The contents of the letter are as follows:
The court's July 3, 2007 Order in the referenced case suggests some lack of clarity as to whether the United States' Probation Office for the District of Columbia ("Probation Office") should be permitted to have the defendant report for his two-year term of supervision under the court's July 22, 2007 Order of Judgment and the President's July 2, 2007 Grant of Executive Clemency ("Proclamation").
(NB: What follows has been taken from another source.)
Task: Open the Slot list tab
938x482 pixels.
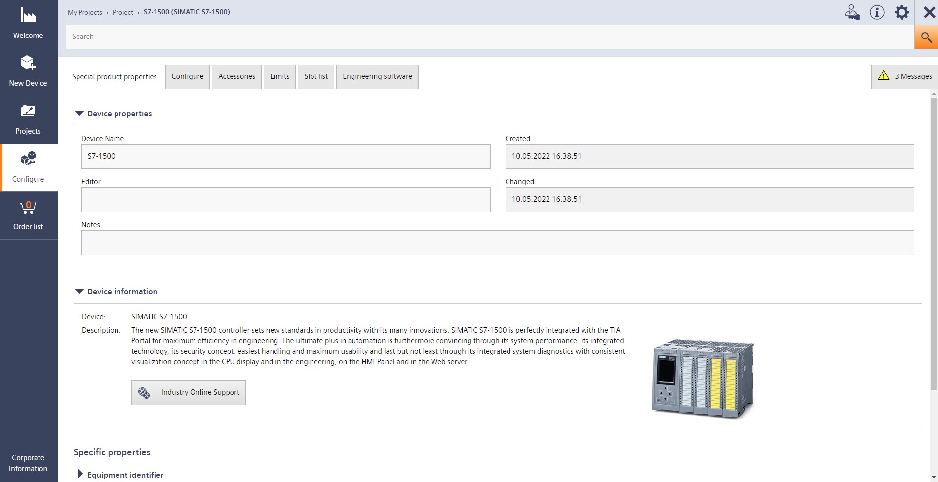Action: 315,76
Although to date neither party has accepted the court's invitation to solicit the White House's view as to the impact of 18 U.S.C. Section 3583 on the remaining aspects of the sentence, we do feel compelled to share our views as guidance to the parties since this matter involves a plenary power of the President. The White House takes no official position on the matter of statutory construction in part because it is believed that such evaluationis not relevant in this case. As the Supreme Court has long held, "the pardoning power was intended to include the power to commute sentences on conditions which do not in themselves offend the Constitution, but which are not specifically provided for by statute." Schick v. Reed, 419 U.S. 256, 264
Thus, while it does not appear that Section 3583 speaks to, let alone precludes, the defendant's term of Probation Office supervision under the present circumstances - the statute addresses only the court's options when it issues or "impose[s]" a sentence - even if there were no specific commutation power to keep intact and in effect the "two-year term of supervised release, with all its conditions" would unmistakably govern. The pardoning power is an enumerated power of the Constitution and ...its limitations, if any, must be found in the Constitution itself." Schick,419 U.S. at 267. As the President's July 2nd Proclamation "flows from the Constitution alone, not from any legislative enactments...it cannot be modified, abridged or diminished" by any act of Congress. Schick, 419 U.S. at 267.
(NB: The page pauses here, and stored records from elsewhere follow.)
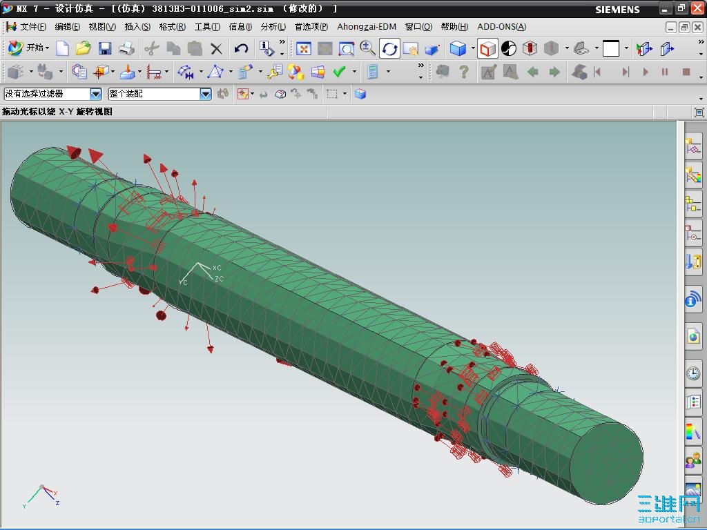Screen dimensions: 707x530
Task: Toggle the wireframe static display mode
Action: [487, 48]
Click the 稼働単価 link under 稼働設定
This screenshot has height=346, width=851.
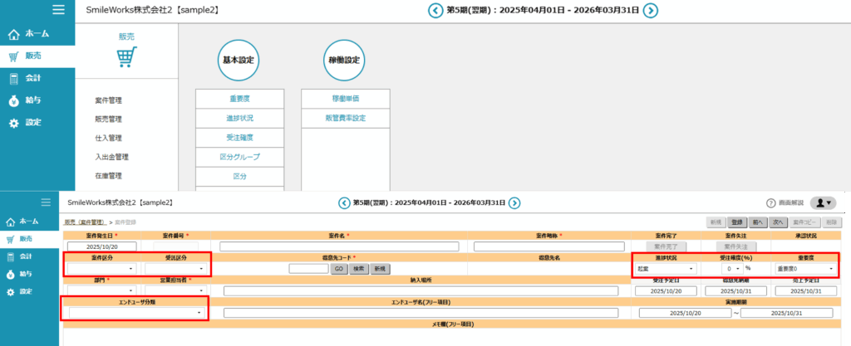click(345, 99)
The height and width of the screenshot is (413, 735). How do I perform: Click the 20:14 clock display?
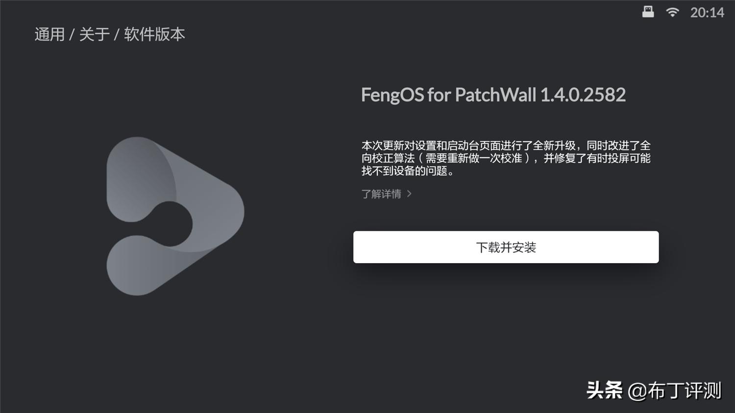(707, 13)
As a factual matter, the court imposed its sentence of imprisonment, supervised release, and other fines and conditions on June 14, 2007 and then "committed [the defendant] to the custody of the United States Bureau of Prisons to be imprisoned" on July 22, 2007. According to the terms of the July 22nd Order of Judgment, the defendant "must report to the probation office in the district to which the defendant is released within 72 hours of release from the custody of the Bureau of Prisons" to serve two years under Probation Office supervision. The President's July 2, 2007 commutation of the prison term released the defendant from the Bureau's custody by directing any and all prison terms to "expire" in advance of all other components of the sentence, which remain "intact and in effect." The remaining components of the sentence require the defendant, among other things to report to the Probation Office immediately to begin his term of supervision."
Also, a Notice of Appearance has been filed in the USA v. Libby case by Gregory L. Poe, Partner at Robbins Russell Englert Orseck & Untereiner, LLP on K Street in D.C., on behalf of Scooter. Mr. Poe's experience in criminal appeals includes filing an Amicus Brief on behalf of Families Against Mandatory Minimums in the Rita v. USA case.
By Judge Walton's Order, briefs in the case are due today.